**EXTRACT TO READ:**

=====

My Uncle’s Allotment

image by Kurt Bouda on Pixabay
My Uncle’s Allotment

Small surface plot but

almost two thousand miles deep.

Impressive garden!

When I was small we didn’t own land but we were ‘allotted’ a small garden to grow vegetables and flowers if we didn’t have a backyard. I have many fond memories of times planting and harvesting with my great-aunts and uncles. They grew most of their own vegetables. My job was to shell the peas. I giggled every time one popped!

‘Til next time–I hope you can recall some pleasant childhood memories.

Lynne

The Client and The Coach

A free verse poem
image by StockSnap on Pixabay

“Life coaches can help you clarify your goals, identify the obstacles holding you back, and then come up with strategies for overcoming each obstacle.”

verywellmind.com

I used to be a life coach and found enormous satisfaction in helping people realize their potential. Although I still coach occasionally, I no longer have an office practice. Now I enjoy writing—especially poetry.

The Client and The Coach

She sits across from me in the straight-backed chair

fidgeting with a string on her jacket

her long orange-streaked hair falling over her face

as she answers my questions.

Young mother of two with questions of her own

she’s here to find answers but I have none.

What she doesn’t understand yet, is that

all the answers are already within her.

I tell her I can help her find them.

Her head slowly rises from the slump,

brow lines deepen.

She asks how she can possibly have the answers already.

I close my notebook and smile.

’Til next time, I hope you’re feeling good about your future and on the path to fulfilling your dreams.

Lynne

Morning in the Garden

Free verse poem

I live in a rural area in Ontario where the autumn weather is much like that of my childhood years in England, damp and often dismal. I have a long driveway leading to the main road where I can see for about half a mile in either direction and sound carries on still mornings.

The Morning Mist by Ray Majoran in Compassion Gallery — used by permission

(100% of profits from Compassion Gallery goes to charities around the world. I’m not an affiliate, just an admirer of beautiful photography)

Morning in the Garden

Air hangs grey and heavy in the early mist

like a cloud of damp smoke

Cold droplets soak my skin and chill my bones

It’s a dismal morning in the garden

Only tap-tap-tapping on the old weathered oak

penetrates the thick air

a vague memory of a poem from long ago

pulling my thoughts down to the soaked earth

Like intertwined ribbons through the trees

bands of gold and orange begin to float effortlessly

chasing the grey over the hill out of sight

heaviness dissipates and warmth melts the cold inside

School children call to each other down the road

Blue Jay and Robin search for a tasty snack

while chipmunks and squirrels echo the chatter of the children

It’s a good morning in the garden after all.


‘Til next time–I hope your walks in nature are always pleasant.

=====

Element and text location data:
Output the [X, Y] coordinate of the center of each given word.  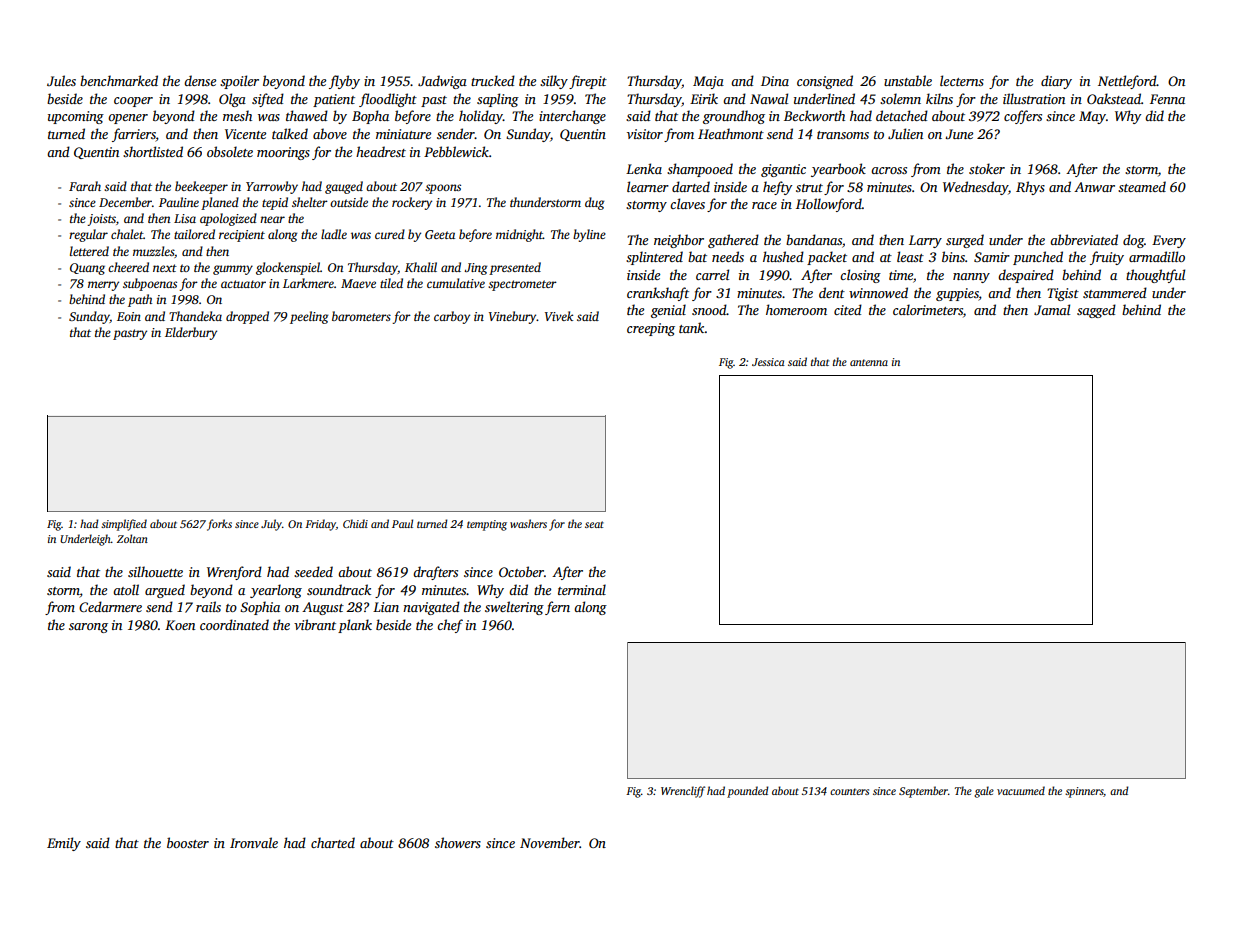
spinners [1084, 792]
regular [88, 235]
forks [219, 525]
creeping [651, 329]
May [1092, 117]
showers [458, 842]
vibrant [315, 624]
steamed [1142, 186]
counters [849, 791]
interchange [572, 117]
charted [333, 842]
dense [200, 80]
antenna [869, 362]
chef [450, 626]
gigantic [783, 170]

=====

**GOALS:**
[a] Repeat the stretch of the poetry posts from "Young mother of" through "her find them.", word for word.
[b] Using the poetry posts, explain in one to three sentences why the writer's family was allotted a small garden during the writer's childhood.
This material has no connection to the poetry posts.

**RESULTS OF THE TASKS:**
[a]
Young mother of two with questions of her own

she’s here to find answers but I have none.

What she doesn’t understand yet, is that

all the answers are already within her.

I tell her I can help her find them.

[b] The family didn't own land and had no backyard, so they were allotted a small garden to grow vegetables and flowers.